ЗАДАНИЕ 1:
На каком чипе во фрагменте реализован физический уровень гигабитного сетевого контроллера?
ЗАДАНИЕ 2:
Какие важные аспекты, по словам фрагмента, производители часто упрощают в недорогих платах на чипсете Z270 ради удешевления? Перечислите их все.
ЗАДАНИЕ 3:
Извлеките из фрагмента дословно часть текста, которая начинается со слов «Почти все ведущие» и продолжается вплоть до слов «с ней поближе.».

# Технологии и коммуникации > Софт. Железо > Железо >  Материнская плата ASRock Fatal1ty Z270 Gaming K4 – премиум-класс недорого

## Labs

Почти все ведущие производители материнских плат предлагают недорогие модели на основе чипсета Z270, вот только зачастую (удешевления ради) в них упрощены и такие важные аспекты, как преобразователь напряжения питания процессора, охлаждение компонентов и звуковой тракт.

Попавший сегодня в поле нашего внимания продукт ASRock Fatal1ty Z270 Gaming K4 представляет собой компромиссный вариант между стоимостью и функционалом материнской платы на основе флагманского чипсета 200-й серии. Что же, познакомимся с ней поближе. 

[Скрытая ссылка. Необходима регистрация. ]
*Технические характеристики и функционал*

Поскольку чипсет Intel Z270 обладает функционалом, вполне достаточным для построения недорогой материнской платы, совершенно не удивительно, что разработчики ASRock смогли обойтись без лишних (в контексте недорогого продукта) контроллеров, напрасно увеличивающих стоимость.



Для подключения накопителей привычного формата ASRock Fatal1ty Z270 Gaming K4 предлагает шесть портов SATA 6Gb/s. В дополнение к ним на текстолите распаян слот Ultra M.2, поддерживающий SSD форм-фактора М.2 с интерфейсом SATA 6.0 Gb/s и PCIe Gen3 x4, и еще один разъем M.2, поддерживающий аналогичные SSD, но только с SATA 6.0 Gb/s. Поскольку чипсет Z270 предоставляет только шесть портов SATA 6.0 Gb/s, линии SATA обоих слотов совмещены с двумя портами SATA, поэтому при использовании в них накопителей М.2 с интерфейсом SATA совмещенные порты работать не будут.

[Скрытая ссылка. Необходима регистрация. ]
Возможности платы для подключения устройств с интерфейсом USB представлены шестью портами USB 3.1 и семью USB 2.0, обеспеченных контроллером чипсета Intel Z270.

Поддержка локальной сети также обеспечена чипсетом, физический уровень гигабитного сетевого контроллера которого реализован на чипе Intel I219V.

РАЗДЕЛ НАБОРА ДАННЫХ:
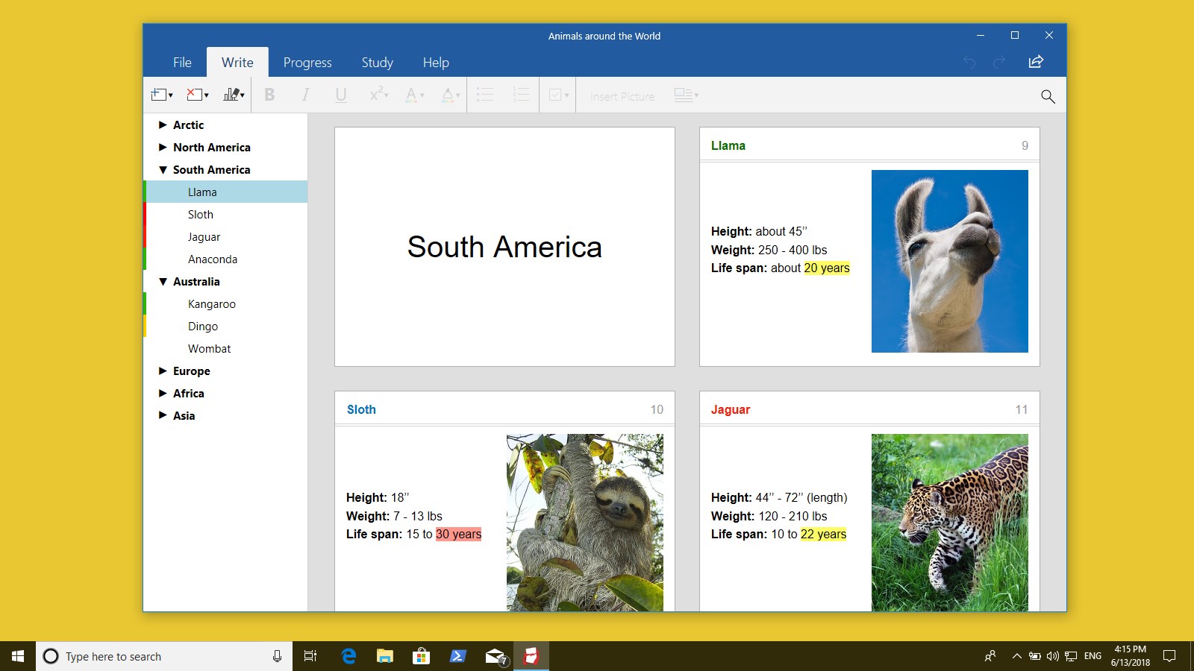The width and height of the screenshot is (1194, 671).
Task: Toggle italic formatting
Action: click(304, 95)
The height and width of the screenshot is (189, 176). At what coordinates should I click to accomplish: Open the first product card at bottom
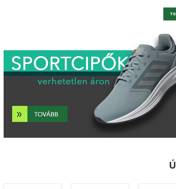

ОТВЕТ 1:
На чипе Intel I219V.

ОТВЕТ 2:
- преобразователь напряжения питания процессора
- охлаждение компонентов
- звуковой тракт

ОТВЕТ 3:
Почти все ведущие производители материнских плат предлагают недорогие модели на основе чипсета Z270, вот только зачастую (удешевления ради) в них упрощены и такие важные аспекты, как преобразователь напряжения питания процессора, охлаждение компонентов и звуковой тракт.

Попавший сегодня в поле нашего внимания продукт ASRock Fatal1ty Z270 Gaming K4 представляет собой компромиссный вариант между стоимостью и функционалом материнской платы на основе флагманского чипсета 200-й серии. Что же, познакомимся с ней поближе.